3. Just because Mike Kelley is dead doesn't mean you can build a career around taking his shit.

4. Why does this exist? Relying on cheap shock value is something most art schools try to break you of pretty early on. How does the person who made this justify this to their parents or to themselves? "No, you don't get it. See, the word 'fucker' is upside down. Do you get it?"

5. A lot of times you would see two or more of the common themes in one piece. Here's a giant golden bullet. It's an ironic statement about how gun violence is cool and gold and diamonds are also cool.

6. Please, no more Star Wars. I love Star Wars and Ron English. I won a Star Wars trivia contest once, and I have a big collection of Star Wars garbage, but no more Star Wars fine art. It feels like we're all swimming in Star Wars advertising and merchandise all the time; we don't need to provide more ourselves.

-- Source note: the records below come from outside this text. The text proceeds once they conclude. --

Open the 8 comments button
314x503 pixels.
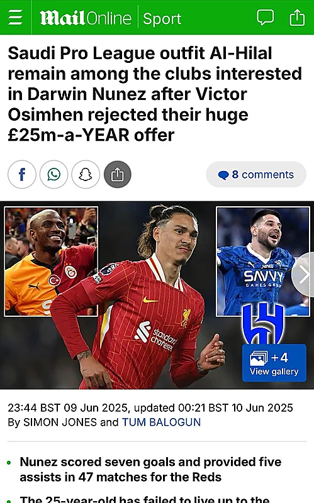click(256, 175)
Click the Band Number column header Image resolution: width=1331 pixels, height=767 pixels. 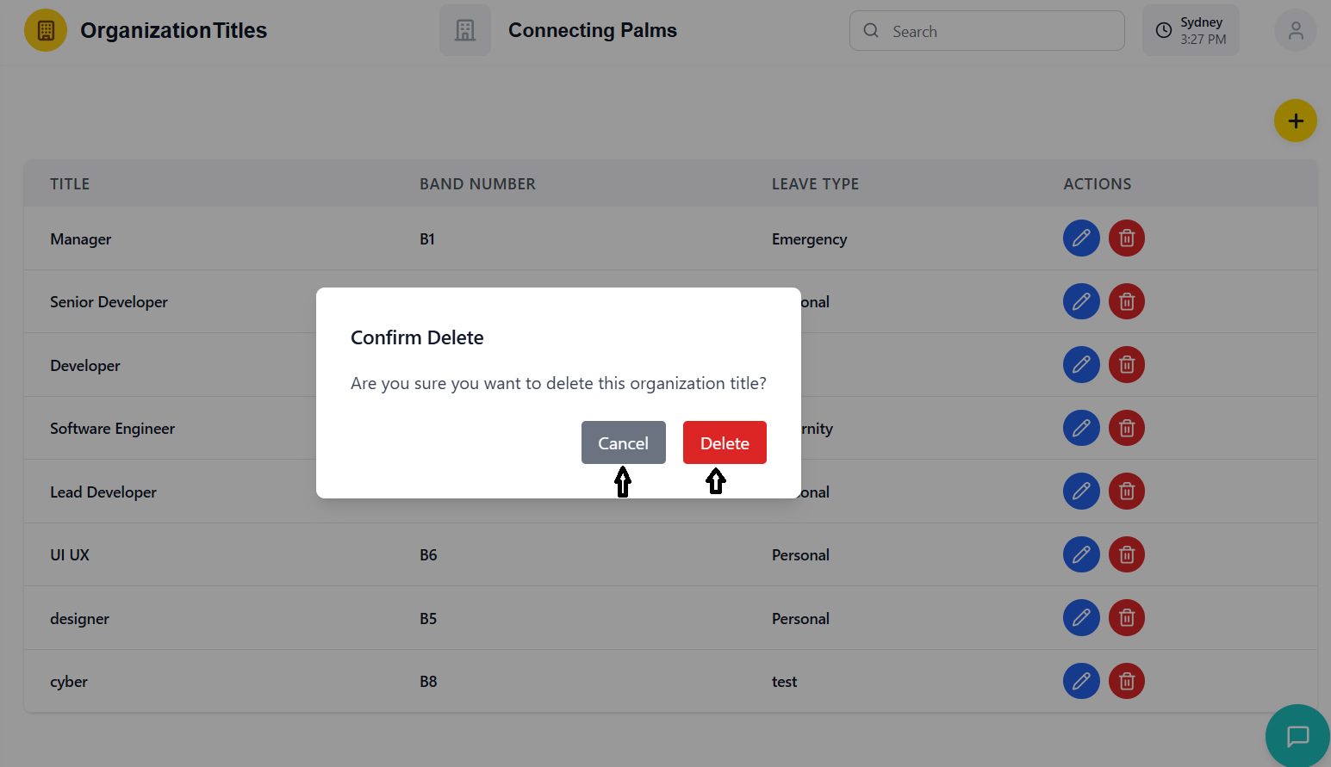[x=477, y=184]
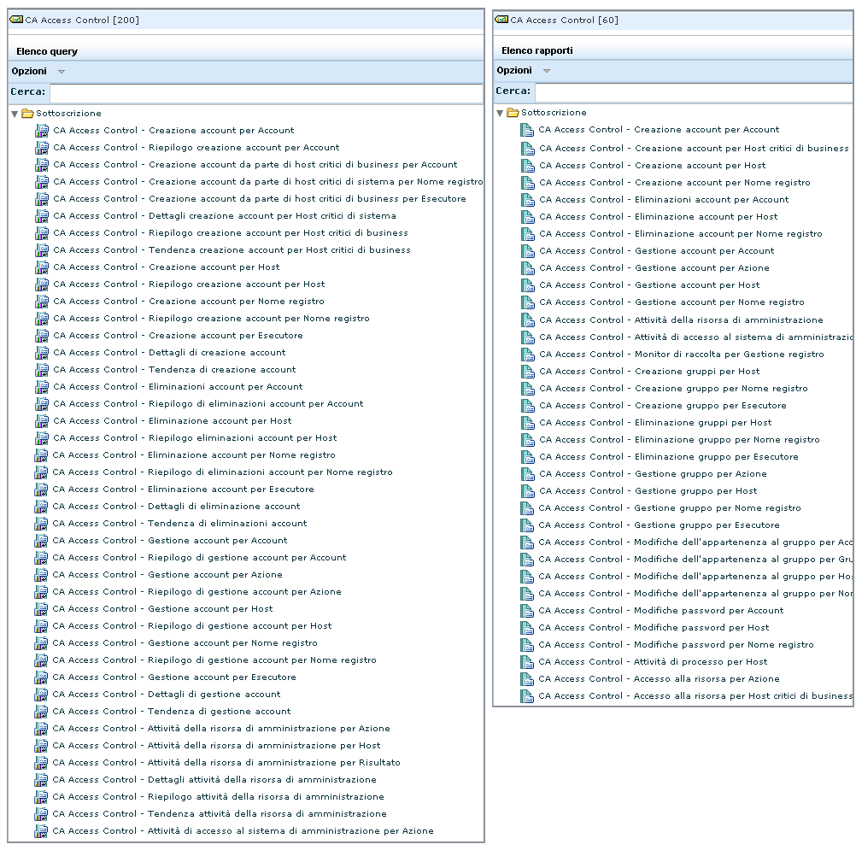Click the folder icon beside Sottoscrizione in query list
Viewport: 856px width, 856px height.
coord(27,112)
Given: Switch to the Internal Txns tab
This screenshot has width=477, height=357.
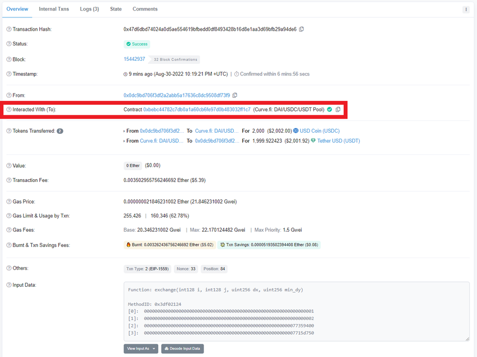Looking at the screenshot, I should coord(54,9).
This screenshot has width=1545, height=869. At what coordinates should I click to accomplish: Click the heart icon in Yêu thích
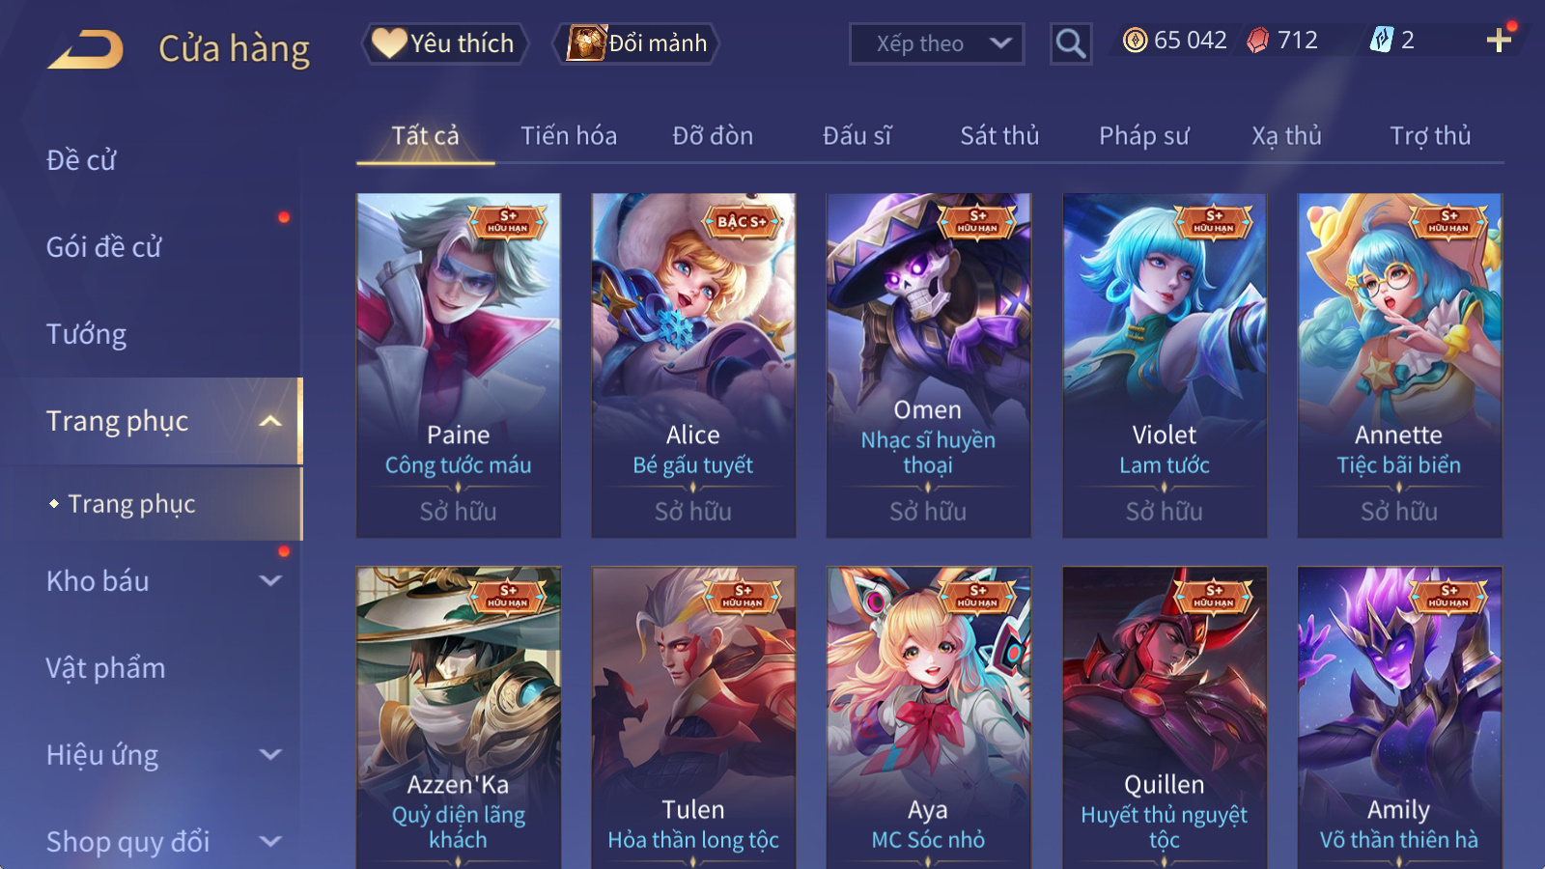pyautogui.click(x=389, y=43)
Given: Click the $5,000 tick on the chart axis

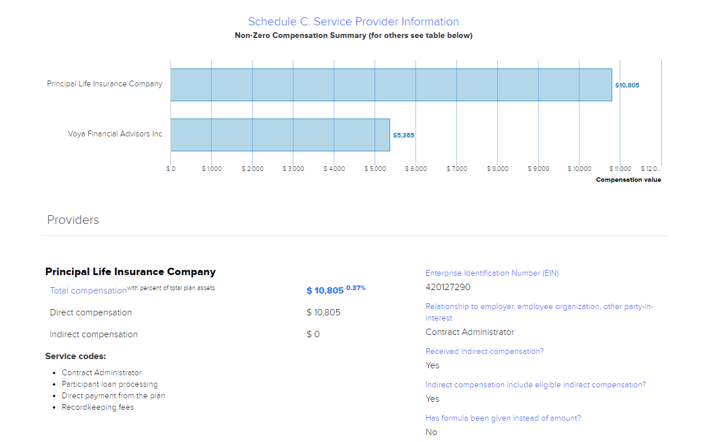Looking at the screenshot, I should click(375, 169).
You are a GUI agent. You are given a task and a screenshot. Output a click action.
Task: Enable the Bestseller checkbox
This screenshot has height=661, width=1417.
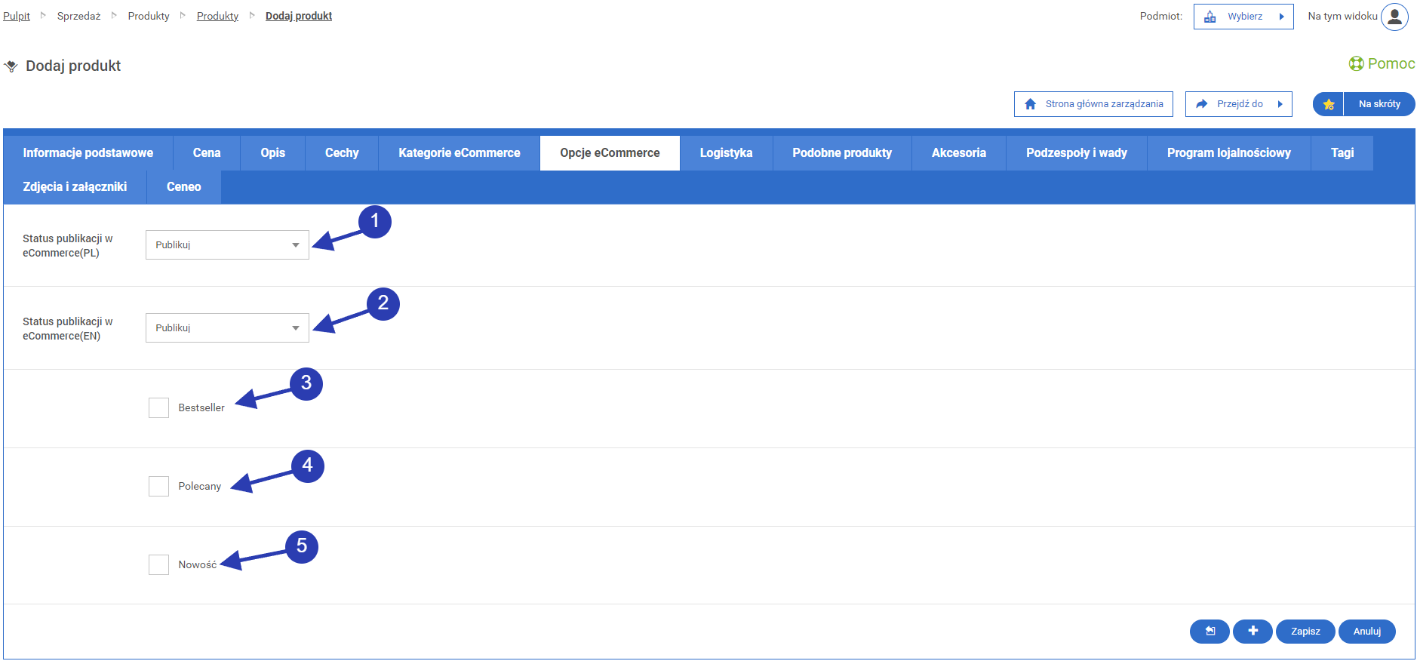click(x=158, y=408)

Here are my eight favorite pieces that I saw at Scope.

1. It's a flat Japanese painting of a cute cat with a leg full of crazy shapes. This looks a lot like my cat who is a tabby with a short tail. His leg is normal though. This is by Katsunori Miyagi from Ohshima Fine Art in Tokyo.

2. Miniatures made by architecture majors might be corny to some people. I don't care. I love doll houses. Doll houses and little miniatures forever. This is by Drew Leshko from Paradigm Gallery out of Philadelphia. It's called Squirrel's Nest.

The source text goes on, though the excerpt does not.